→ TASK OBJECTIVE:
Please reproduce exactly, and only, the lines from the one with "The height and width of the screenshot is (785, 1200)." through the last line of the listing below, both ends included, leaving out the pictures.

→ RECORDS:
Segment Open

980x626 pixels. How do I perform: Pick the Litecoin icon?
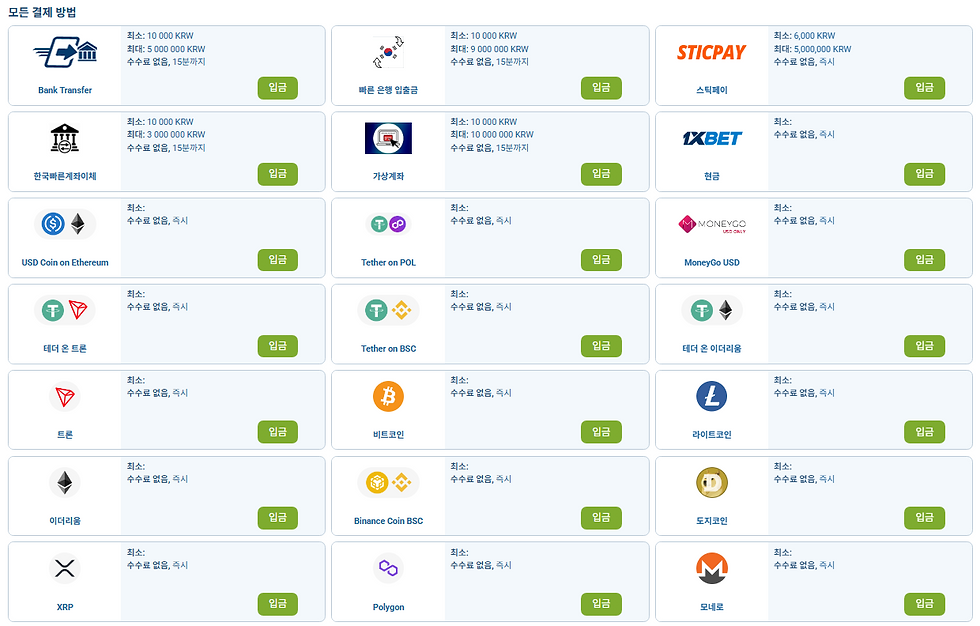[711, 396]
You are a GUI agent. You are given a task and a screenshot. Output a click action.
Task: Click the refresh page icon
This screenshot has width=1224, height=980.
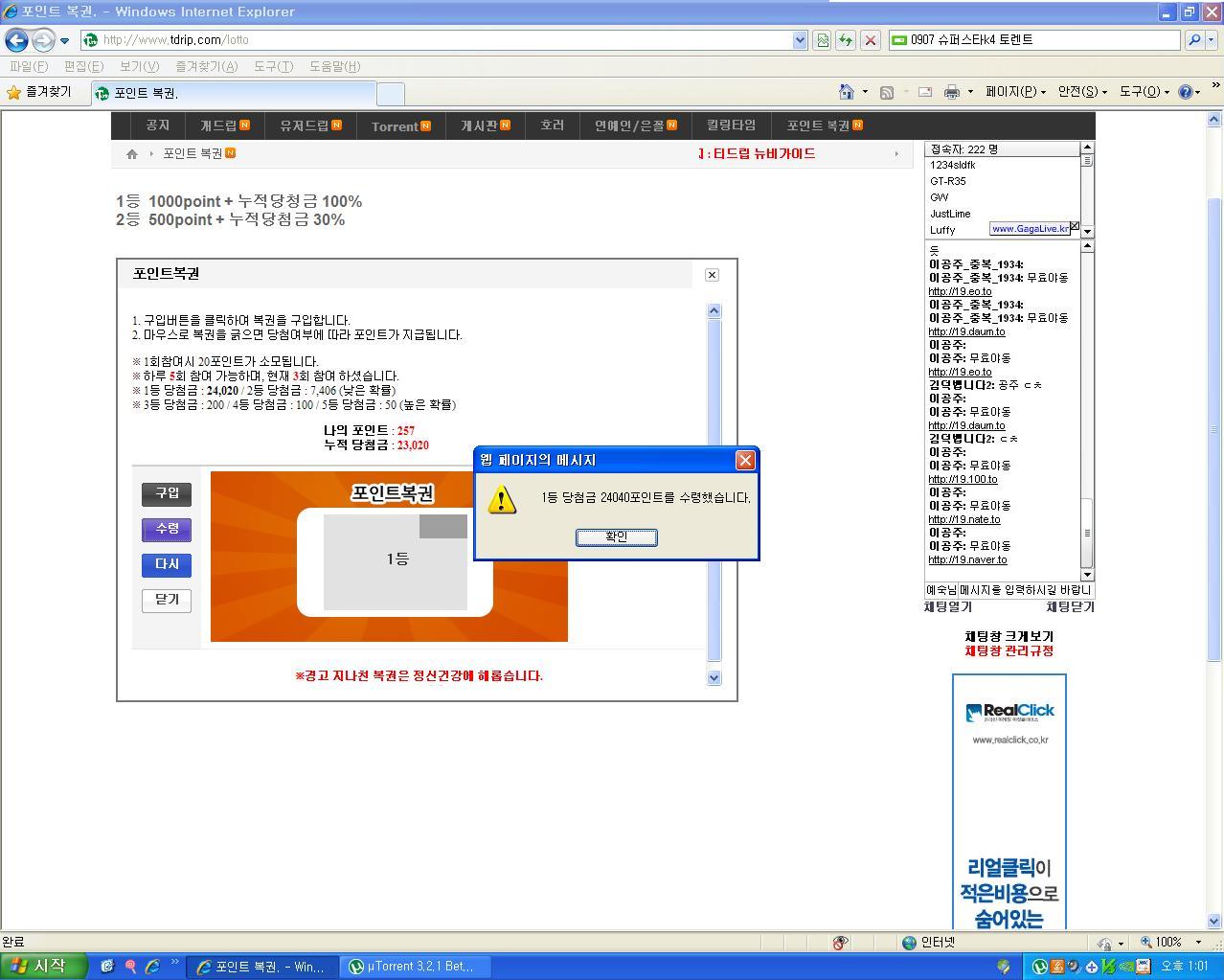coord(845,40)
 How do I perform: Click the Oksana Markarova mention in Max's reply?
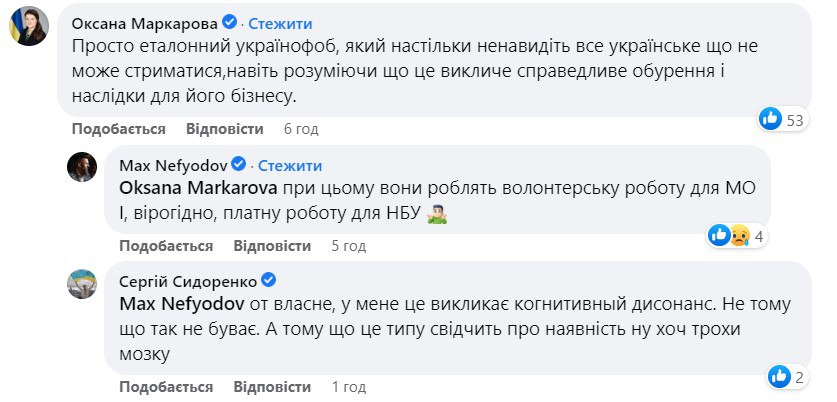(196, 186)
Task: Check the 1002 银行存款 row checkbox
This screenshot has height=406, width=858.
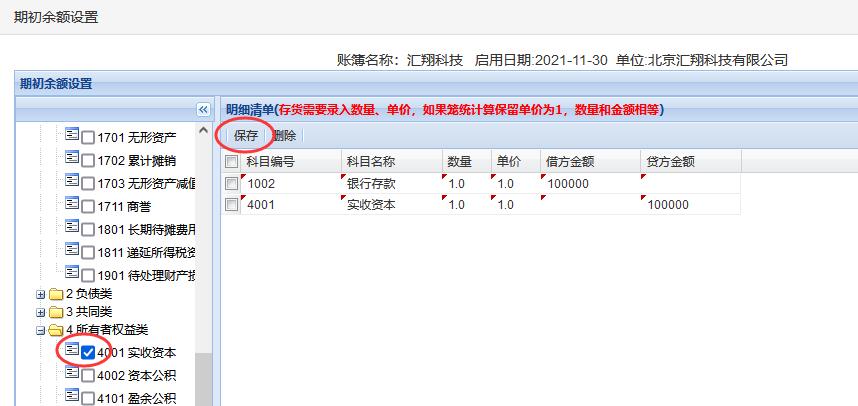Action: point(232,183)
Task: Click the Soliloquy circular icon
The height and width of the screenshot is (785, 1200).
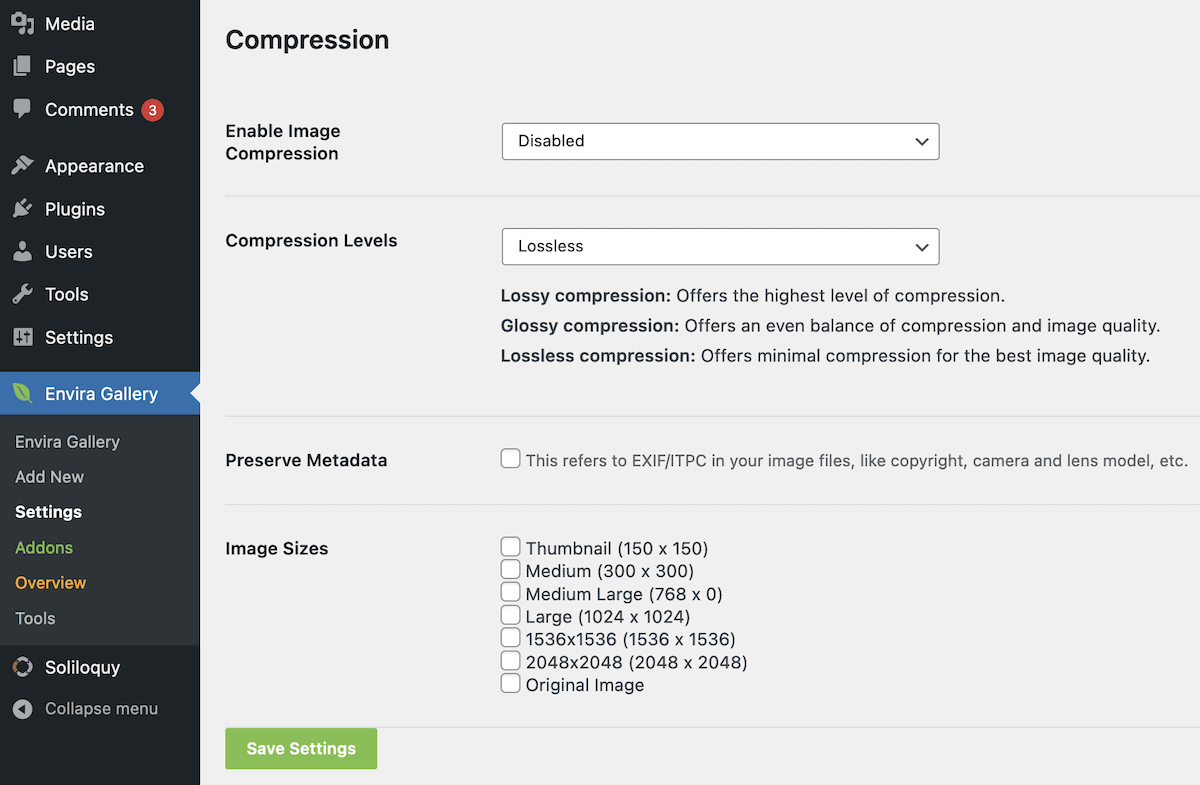Action: click(22, 668)
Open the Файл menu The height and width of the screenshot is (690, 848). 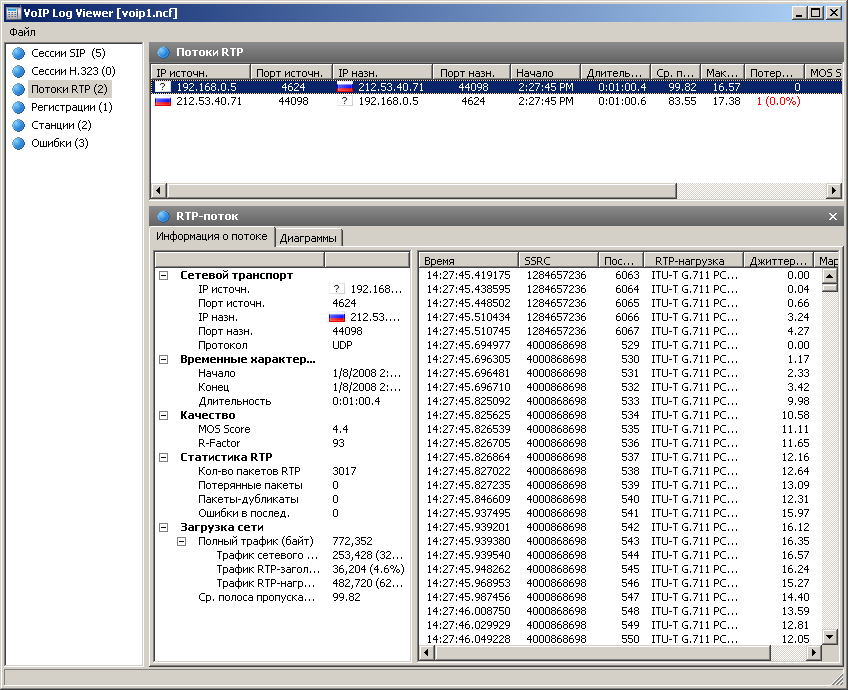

Segment Closed

→ WRITTEN SOLUTION:
The height and width of the screenshot is (785, 1200).
Action: click(22, 668)
Open the Файл menu The height and width of the screenshot is (690, 848). 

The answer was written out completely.